Ardern and her team reviewed 69 new articles on ACL surgery and return to play published between April 2010 and November 2013.

Of the 7,556 patients in total, 81 percent returned to some level of sport after surgery, while 65 percent returned to pre-injury level and 55 percent returned to competitive level sports.

This is an area where sports medicine specialists strive to improve,” said Gregory D. Myer, director of the Human Performance Laboratory at Cincinnati Children's Hospital Medical Center in Ohio.

“Our mission in sports medicine is to get everyone back to their pre-injury activity levels regardless of the injury,” said Myer, who was not involved in the review. “A 55 percent success rate is certainly below the standards we aim to achieve.”

Younger players and men were more likely to return to sport than older players or women, the researchers found.

Elite athletes were about six times more likely to return to competitive sport than non-elite athletes.

Not surprisingly, better physical function after surgery increased the chances of returning to sports. Patients who were able to hop the same distance on each leg after surgery were more likely to play competitively again.

“These results are only generalizable if you were an athlete prior to sustaining the injury,” Myer said.

Psychological function seemed to make a difference too.

Patients who had more fear of injuring themselves again and less psychological readiness to play were less likely to return to pre-injury level sport.

Psychological factors may be modifiable, unlike gender or age, which makes mental readiness to play an important factor for doctors to consider, the authors write.

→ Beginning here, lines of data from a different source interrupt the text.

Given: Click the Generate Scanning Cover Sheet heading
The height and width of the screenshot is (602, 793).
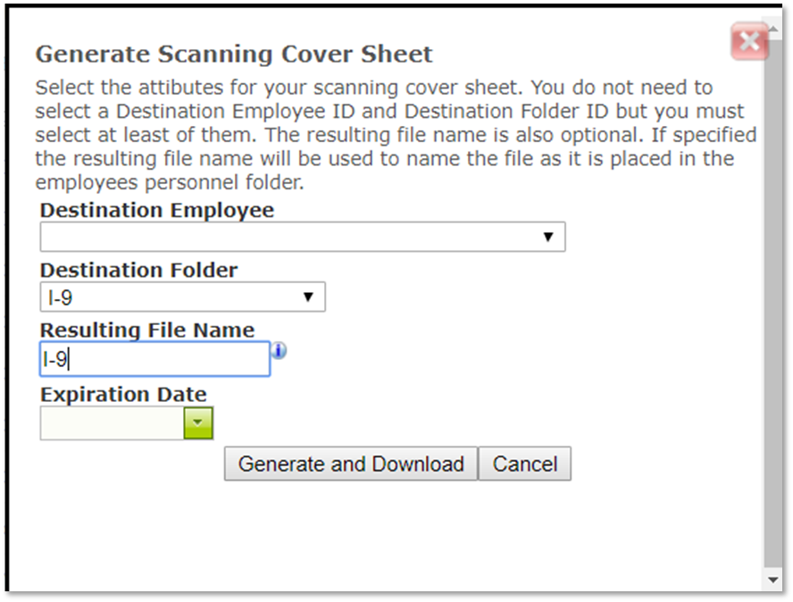Looking at the screenshot, I should pyautogui.click(x=234, y=54).
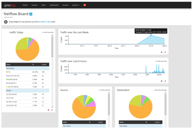
Task: Click the lightbulb hint icon
Action: pyautogui.click(x=6, y=22)
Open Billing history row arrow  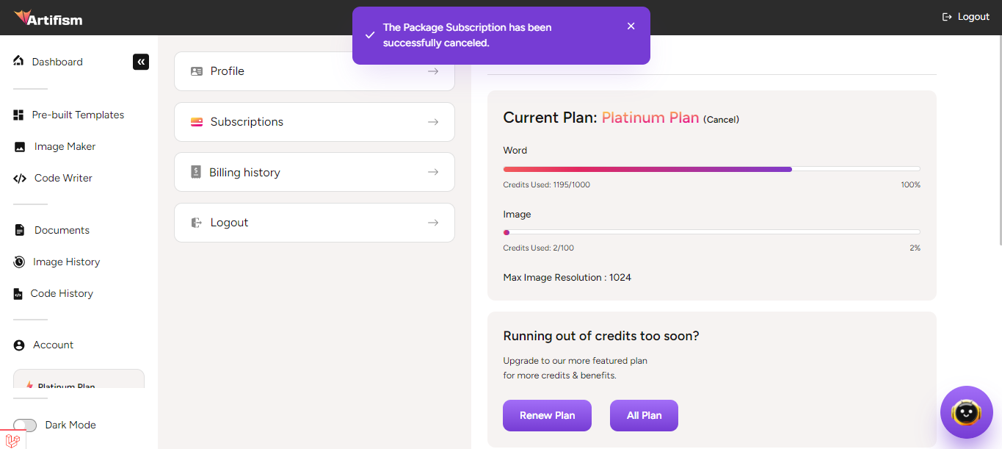[433, 172]
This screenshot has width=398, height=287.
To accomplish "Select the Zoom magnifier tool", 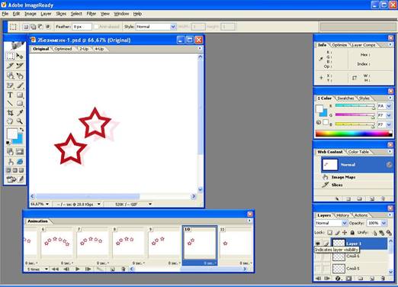I will click(20, 121).
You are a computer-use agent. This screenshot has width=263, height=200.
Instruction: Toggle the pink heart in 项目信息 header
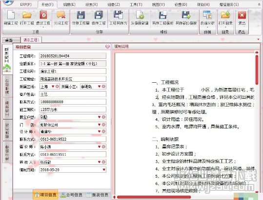[x=107, y=47]
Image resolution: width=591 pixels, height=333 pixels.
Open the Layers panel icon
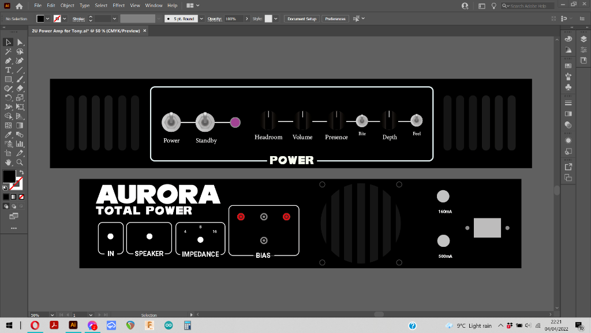click(x=583, y=39)
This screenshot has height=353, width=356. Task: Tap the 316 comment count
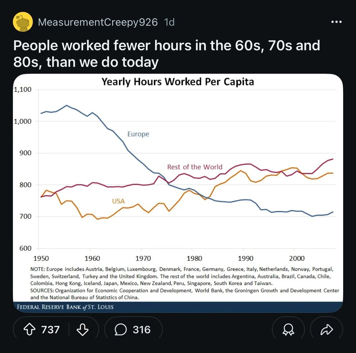[141, 329]
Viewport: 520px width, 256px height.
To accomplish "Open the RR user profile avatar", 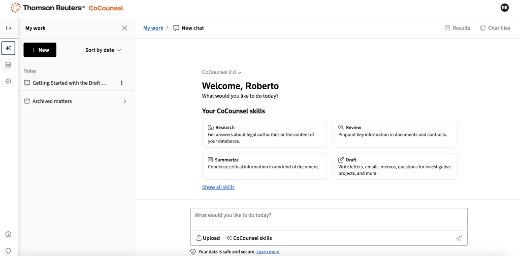I will pos(504,8).
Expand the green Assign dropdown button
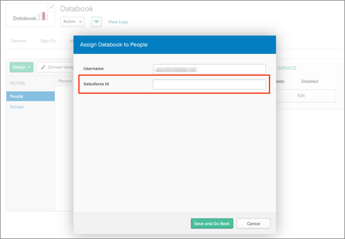Screen dimensions: 345x239 (x=22, y=67)
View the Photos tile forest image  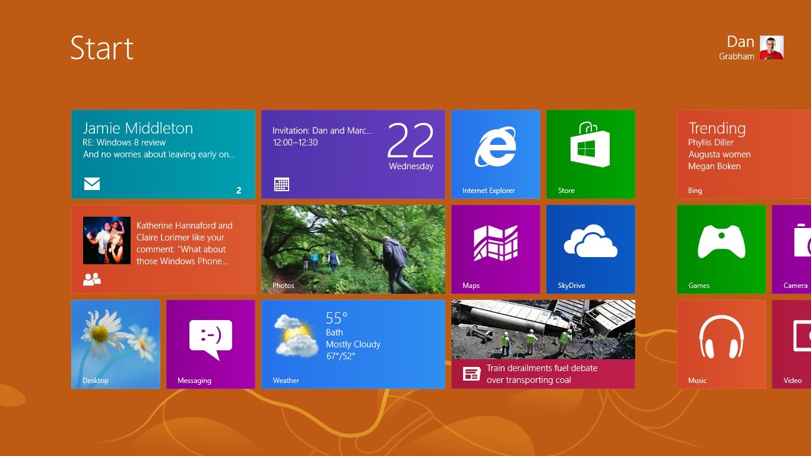353,249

“More and more we are recognizing that physical and mental recovery is important to maximize the chances of returning to sport after surgery,” Ardern said. “This means that patients and their physical therapists need to make sure they also address both aspects.”

Patients should make sure they really understand what surgery and rehabilitation involves, and work with their physical therapist to set realistic goals, she said.

“Sometimes it can be useful to talk to teammates or friends who have had an ACL injury and made a successful return to sport about what it took and what to expect,” Ardern said. “In a team environment, if there are teammates with ACL injuries, it can be helpful for them to be paired together for rehabilitation to motivate each other.”